Extended Data Fig. 1: Quality statistics of the MPRA experiments.

(a) Statistics for FLASH-merged reads in the association library. The plot shows that 46.1% are 200 bp fragments as designed. (b) Statistics of BWA-mapped reads in the association library. The plot shows that 44.1% are 200 bp fragments as designed. (c) Statistics of barcode types per oligo in the association library. On average, each oligo is linked with 126 different barcodes. (d) Statistics of barcode types per oligo in reference (n = 1102), alternative (n = 1103), negative control (n = 153), and positive control (n = 30) oligos. Data is from the association library. (e) Statistics of barcode counts per oligo in reference (n = 1102), alternative (n = 1103), negative control (n = 153), and positive control (n = 30) oligos. Data is from the association library. (f) Barcode types for reference and alternative alleles are comparable.
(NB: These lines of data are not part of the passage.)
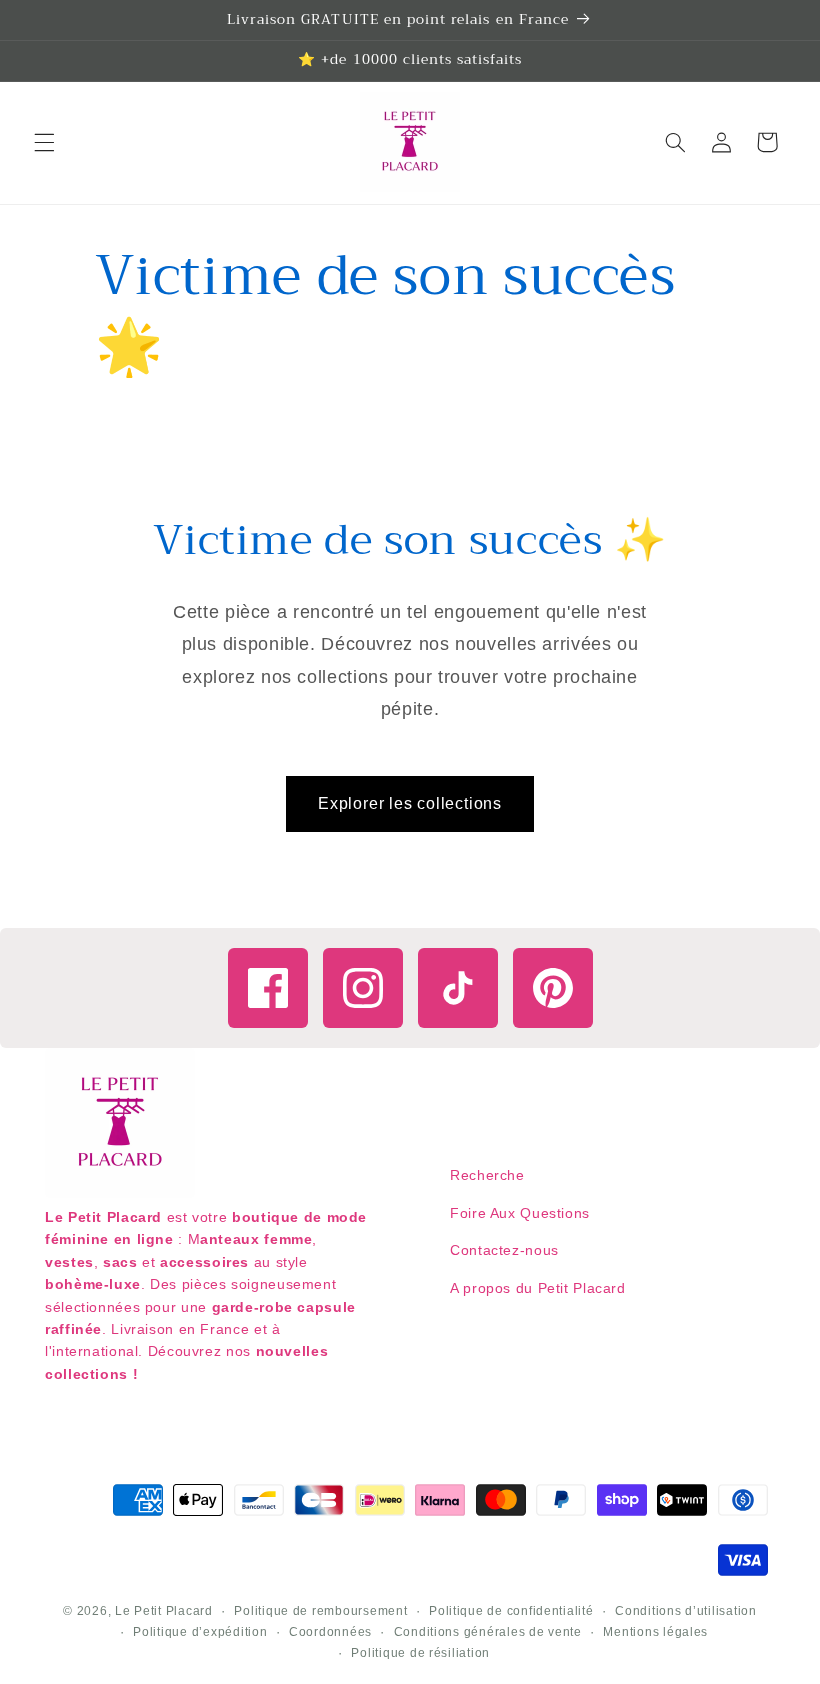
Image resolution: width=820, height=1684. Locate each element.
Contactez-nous (504, 1250)
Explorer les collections (410, 803)
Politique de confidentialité (511, 1611)
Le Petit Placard (164, 1611)
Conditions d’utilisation (686, 1611)
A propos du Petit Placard (538, 1288)
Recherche (487, 1175)
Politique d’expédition (200, 1632)
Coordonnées (330, 1632)
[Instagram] (363, 988)
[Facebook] (268, 988)
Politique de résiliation (420, 1653)
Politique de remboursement (320, 1611)
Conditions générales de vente (488, 1632)
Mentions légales (655, 1632)
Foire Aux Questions (520, 1213)
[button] (44, 142)
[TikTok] (458, 988)
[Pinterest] (553, 988)
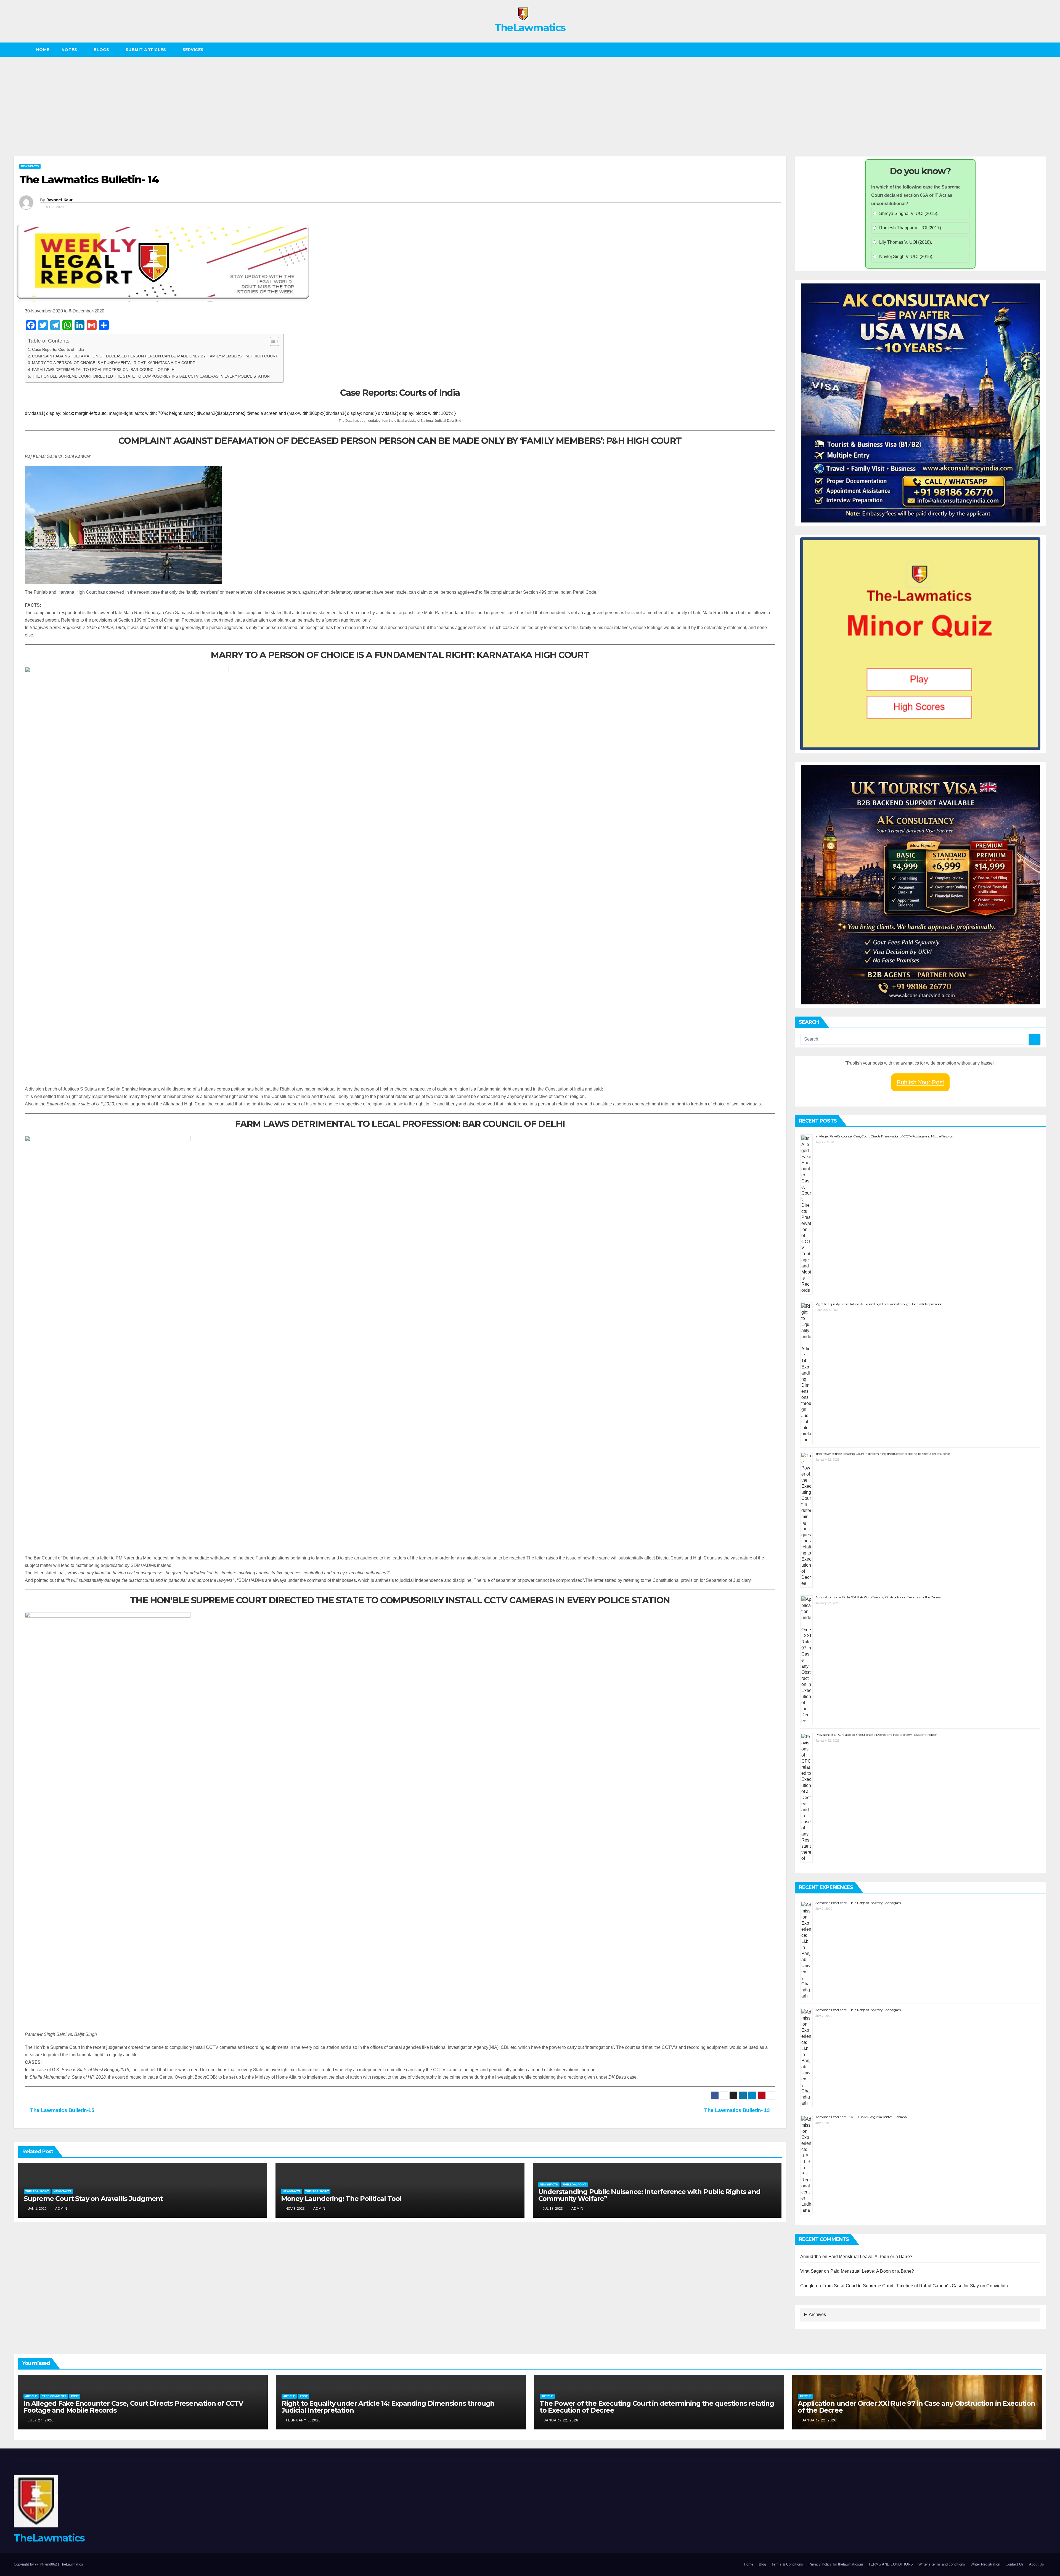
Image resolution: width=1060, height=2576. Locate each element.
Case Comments (54, 2396)
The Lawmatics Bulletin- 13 (737, 2110)
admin (61, 2209)
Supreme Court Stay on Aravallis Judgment (93, 2199)
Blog (762, 2564)
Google (807, 2285)
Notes (70, 49)
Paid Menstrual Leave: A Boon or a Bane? (871, 2256)
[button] (1042, 49)
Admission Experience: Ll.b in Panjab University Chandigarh (858, 1903)
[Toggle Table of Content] (272, 341)
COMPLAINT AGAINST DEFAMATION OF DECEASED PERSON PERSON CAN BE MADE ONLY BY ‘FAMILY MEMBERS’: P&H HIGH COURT (155, 356)
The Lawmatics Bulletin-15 (61, 2110)
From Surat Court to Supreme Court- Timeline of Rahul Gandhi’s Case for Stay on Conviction (915, 2285)
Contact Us (1015, 2564)
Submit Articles (146, 49)
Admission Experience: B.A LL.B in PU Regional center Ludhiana (861, 2117)
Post (75, 2396)
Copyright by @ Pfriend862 (36, 2564)
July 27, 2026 (41, 2420)
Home (42, 49)
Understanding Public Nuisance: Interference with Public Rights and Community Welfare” (649, 2195)
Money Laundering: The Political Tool (341, 2199)
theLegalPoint (37, 2191)
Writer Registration (985, 2564)
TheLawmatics (530, 28)
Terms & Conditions (787, 2564)
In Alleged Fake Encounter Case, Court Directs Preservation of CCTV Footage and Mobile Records (884, 1136)
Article (31, 2396)
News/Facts (30, 166)
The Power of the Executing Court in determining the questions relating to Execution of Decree (882, 1454)
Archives (817, 2314)
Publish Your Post (920, 1082)
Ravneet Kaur (59, 199)
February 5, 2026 (303, 2420)
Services (193, 49)
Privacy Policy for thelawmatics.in (836, 2564)
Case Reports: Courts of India (58, 349)
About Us (1036, 2564)
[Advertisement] (530, 98)
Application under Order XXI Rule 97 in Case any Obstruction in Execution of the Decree (877, 1597)
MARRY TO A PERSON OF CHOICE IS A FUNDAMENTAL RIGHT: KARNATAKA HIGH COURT (113, 362)
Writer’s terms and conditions (941, 2564)
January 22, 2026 (561, 2420)
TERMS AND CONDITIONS (890, 2564)
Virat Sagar (811, 2271)
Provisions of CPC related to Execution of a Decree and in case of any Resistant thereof (876, 1735)
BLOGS (102, 49)
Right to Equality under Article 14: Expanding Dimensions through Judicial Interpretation (878, 1304)
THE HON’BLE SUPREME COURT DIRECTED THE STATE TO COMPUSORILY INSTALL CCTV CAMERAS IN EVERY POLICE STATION (151, 376)
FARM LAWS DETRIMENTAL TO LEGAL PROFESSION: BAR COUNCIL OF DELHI (104, 369)
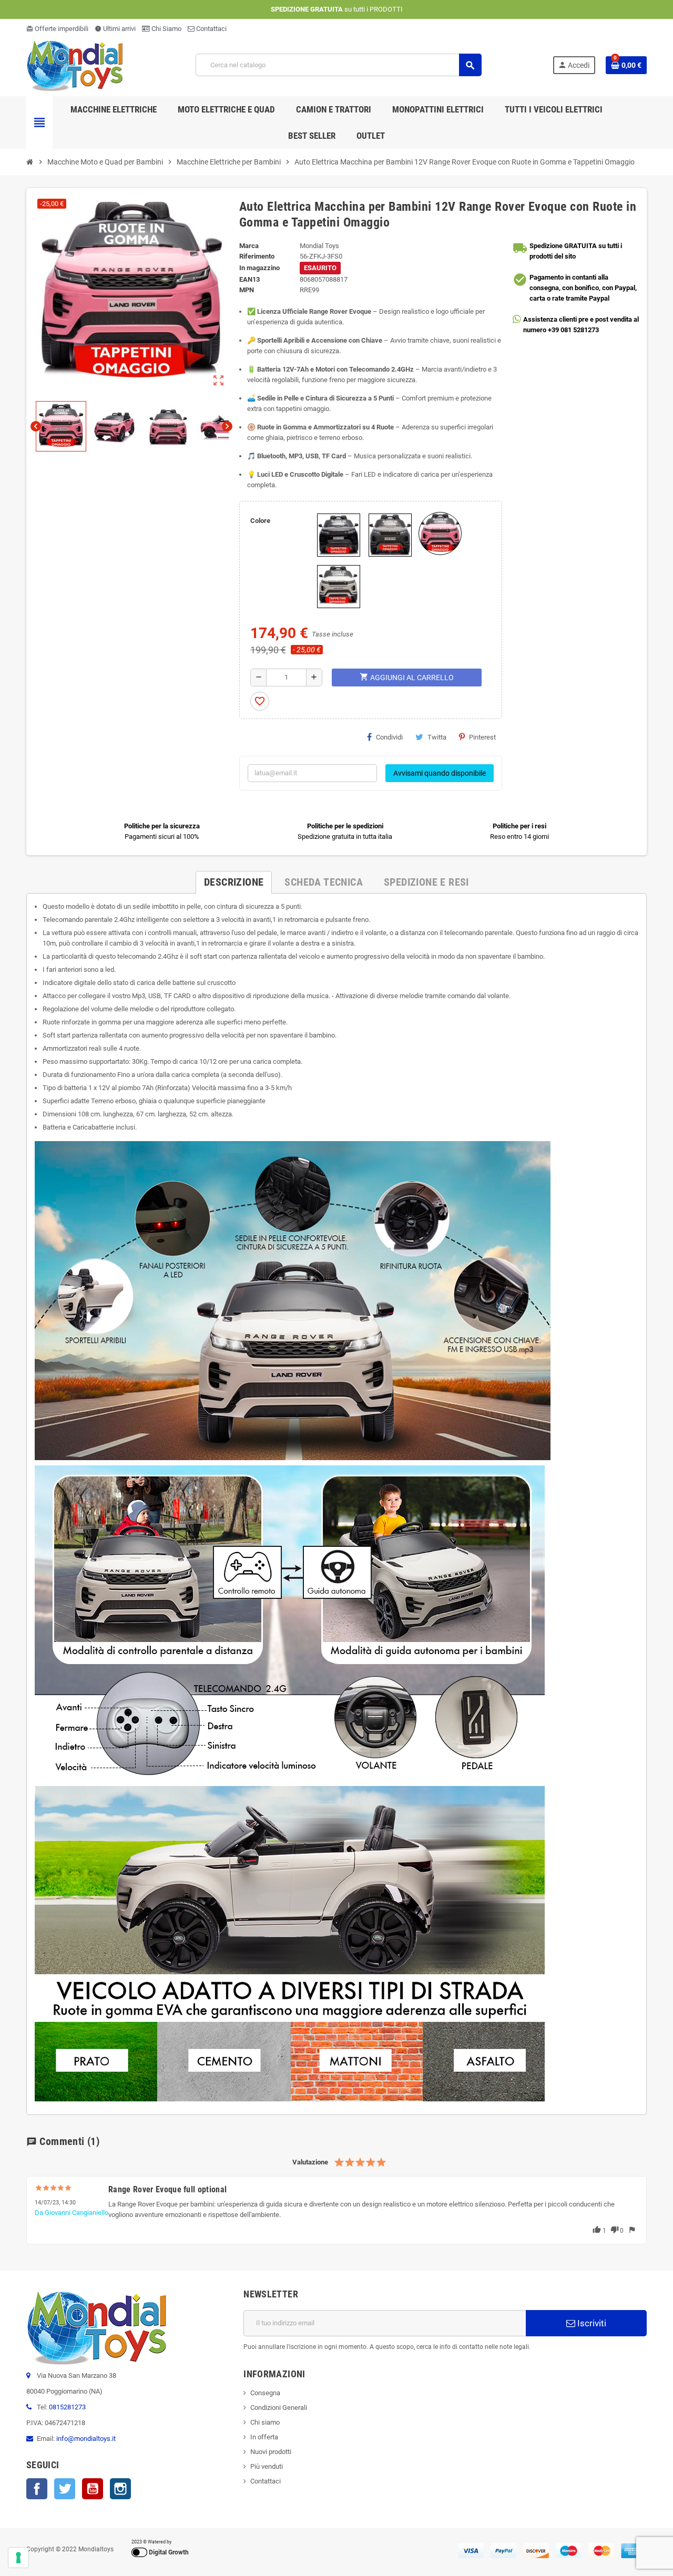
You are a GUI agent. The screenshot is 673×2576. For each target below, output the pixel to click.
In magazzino (259, 268)
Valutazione (310, 2162)
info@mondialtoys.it (86, 2438)
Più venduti (266, 2466)
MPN (246, 290)
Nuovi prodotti (270, 2452)
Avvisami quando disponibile (439, 773)
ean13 (249, 279)
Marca (249, 246)
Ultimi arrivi (115, 29)
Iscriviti (590, 2323)
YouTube (92, 2488)
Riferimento (256, 256)
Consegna (265, 2393)
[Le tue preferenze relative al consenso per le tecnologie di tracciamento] (18, 2558)
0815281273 (67, 2407)
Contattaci (211, 29)
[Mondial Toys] (75, 64)
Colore (260, 521)
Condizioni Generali (278, 2407)
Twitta (436, 737)
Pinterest (482, 737)
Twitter (64, 2488)
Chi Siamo (165, 29)
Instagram (120, 2488)
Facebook (36, 2488)
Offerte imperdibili (57, 29)
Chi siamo (265, 2422)
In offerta (264, 2437)
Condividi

Pearson’s r = 0.91, p < 2 × 10−16. (g) Principal component analysis of DNA and RNA libraries from MNT-1 and WM88 cells. Three replicates. (h) Summary of enhancer activities estimated by MPRA. Enhancer activities were defined as the barcode counts per million in the RNA library divided by the barcode counts per million in the DNA library. Alt: oligos containing alternative alleles (n = 1103). Ref: oligos containing reference alleles (n = 1102). Negative, negative control oligos (n = 148). Positive, positive control oligos (n = 30). For boxplots, central lines are median, with boxes extending from the 25th to the 75th percentiles. Whiskers further extend by ±1.5 times the interquartile range from the limits of each box.